One of Laws’ favorite locations was the Bigfoot Lodge, “an actual bar and a very cool place. We all thought it would be a perfect place for these guys to hang out in.” Reed had been there over the years, and enjoyed featuring it in “Yes Man.”
In addition to establishing shots of the bar’s actual exterior, Laws and his team recreated the Bigfoot Lodge on Stage 23 on the Warner Bros. lot. “We were going to spend a lot of time shooting in that bar and we knew it would be very difficult to shoot all of our scenes in the venue, or to shut it down for an extended period of time,” says Laws. “So, we basically rebuilt the entire entrance and interior onstage, with the addition of a slightly expanded back area. When the guys from the Bigfoot came down to visit us, it was very surreal for them to walk into basically their own bar!”
Reed’s affection for the Los Feliz/Silverlake area of Los Angeles prompted other location choices, including the longtime Silverlake live music venue Spaceland. Reed, a musician himself, had performed with bands there and had also gone to see many music acts there over the years. In the film, Allison and her band, Munchausen By Proxy, perform at Spaceland while a bemused Carl watches from the bar.
© Warner Bros. Pictures
“I like the personal connection I had to several of the locations, and I also appreciated that we could explore and present some of the less photographed areas of Los Angeles,” says Reed, who blended the lesser-known locations with iconic sites such as the Hollywood Bowl and Griffith Park Observatory.

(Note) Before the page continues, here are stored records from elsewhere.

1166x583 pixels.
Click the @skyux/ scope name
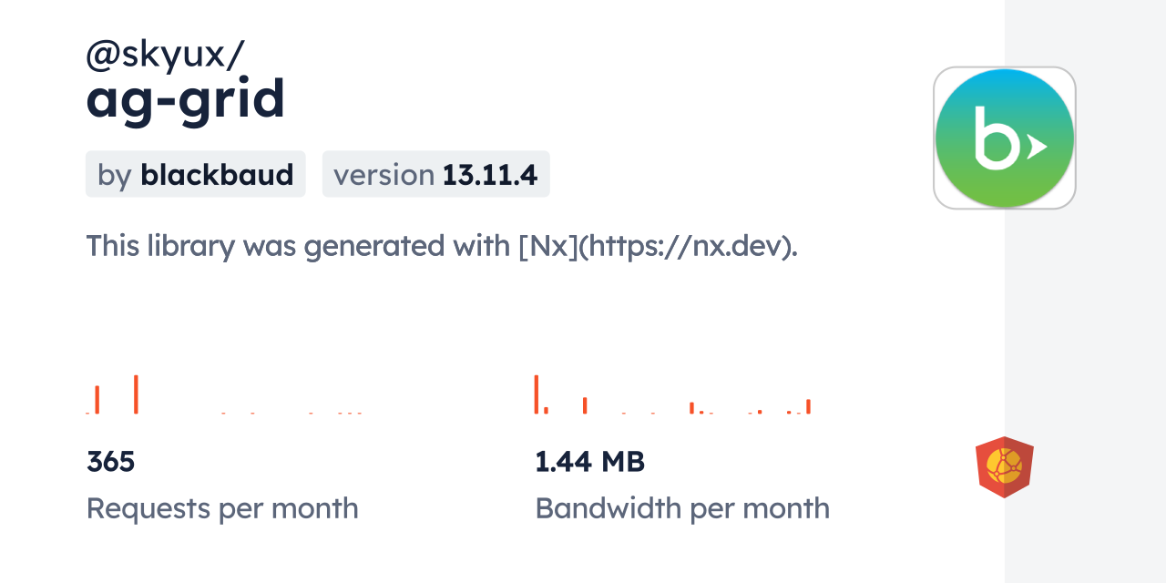[x=165, y=56]
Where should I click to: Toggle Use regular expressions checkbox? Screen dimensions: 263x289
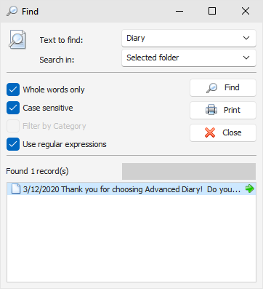(13, 144)
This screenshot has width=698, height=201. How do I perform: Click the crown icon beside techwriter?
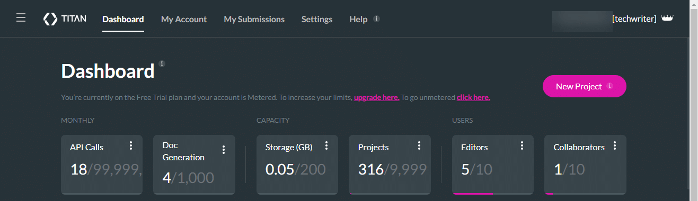pos(667,19)
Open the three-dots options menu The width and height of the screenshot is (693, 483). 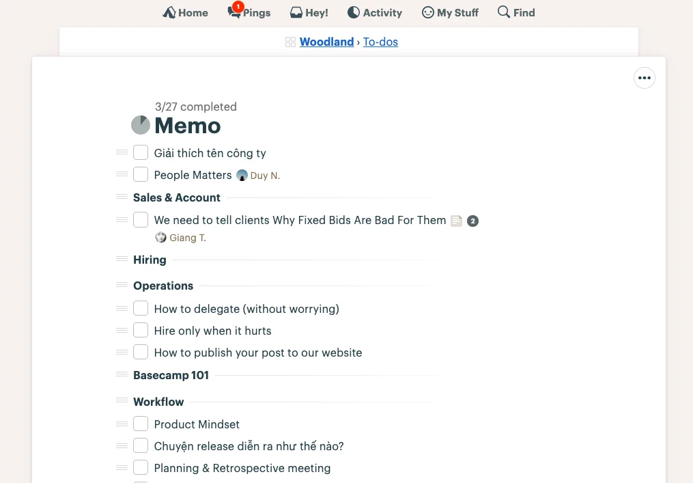[645, 78]
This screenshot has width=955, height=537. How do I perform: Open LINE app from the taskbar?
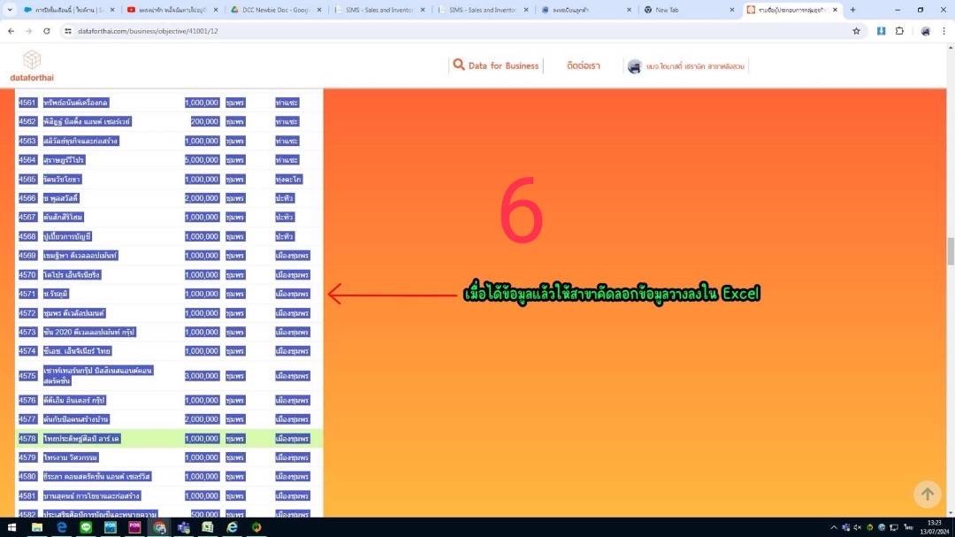pyautogui.click(x=86, y=527)
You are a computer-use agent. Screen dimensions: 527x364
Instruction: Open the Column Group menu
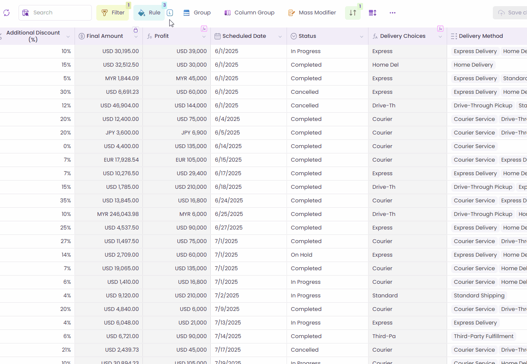click(249, 13)
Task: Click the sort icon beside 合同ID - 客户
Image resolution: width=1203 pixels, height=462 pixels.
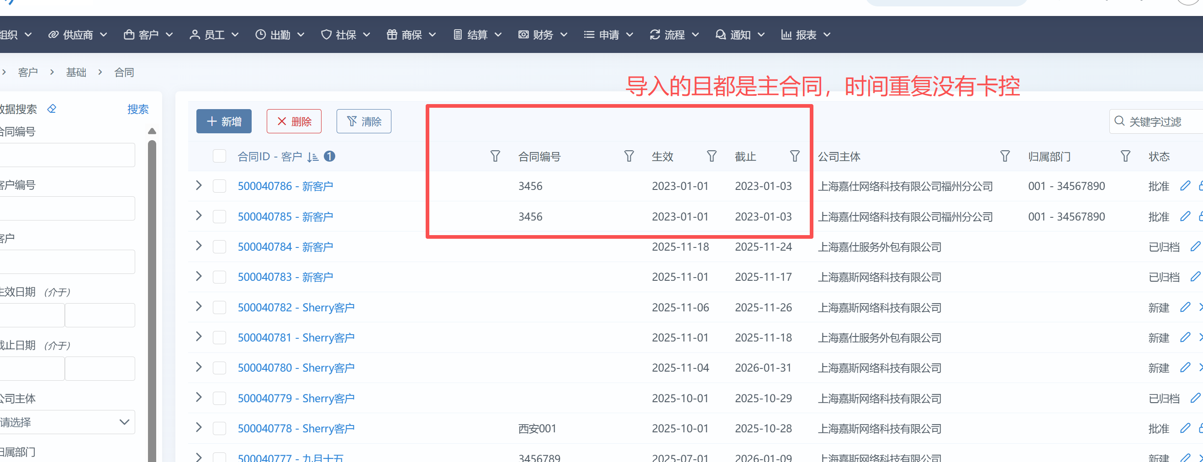Action: (x=312, y=157)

“The Bowl is just fantastic and one of the most romantic places in L.A.,” observes Reed, who, along with Carrey, Deschanel and the film crew, spent two nights shooting at the historic venue. “This fantasy of being able to sneak into the empty Hollywood Bowl at night was something I couldn’t resist.”
As it turns out, the scene was suggested by Carrey, who admits, “I used to sneak into the Hollywood Bowl all the time, when I was 21 or something, playing at the Comedy Store. I snuck in there with a girl one night, so it was inspired by that. I loved reliving it.”
“It was so exciting to be on the stage at the Hollywood Bowl, when it was completely empty,” Deschanel reminisces. “It was a whole new experience for me, and something that most people will never have a chance to do.”
The Griffith Park Observatory was employed by the production for scenes involving Allison’s early morning exercise/photography class, held in the shadow of the Observatory’s familiar dome, in which she and the other joggers attempt to capture the scenery on the run. In one key scene, Carl arrives to meet Allison after an all-nighter with the boys. Hopped up on Red Bull, Carl bounds up to her, chattering away at a rapid fire pace, to the amusement of Allison and her students.
© Warner Bros. Pictures
A large ballroom at the Renaissance Hotel, near Hollywood Boulevard and Highland Avenue, was transformed into the self-help convention where Terrence Bundley presides, mesmerizing Carl, Nick and over 800 background artists, whipping them up into a frenzied chorus of “Yes!”
And that’s not the only crowd scene. At one point in the film, Carl and Allison travel to Nebraska, where they end up at a University of Nebraska football game. The "Yes Man" scenes were shot at University of Nebraska-Lincoln’s Memorial Stadium, before a crowd of more than 84,000 Nebraska fans. Back in Los Angeles, the company shot corresponding portions of the scene with Carrey, Deschanel and over 700 extras at L.A.’s Memorial Coliseum. Cast and crew were awed as they entered the historic, cavernous arena, and many could not resist throwing a football around on the fabled field, including Carrey, dressed as a Cornhusker, who attempted a few punts as well.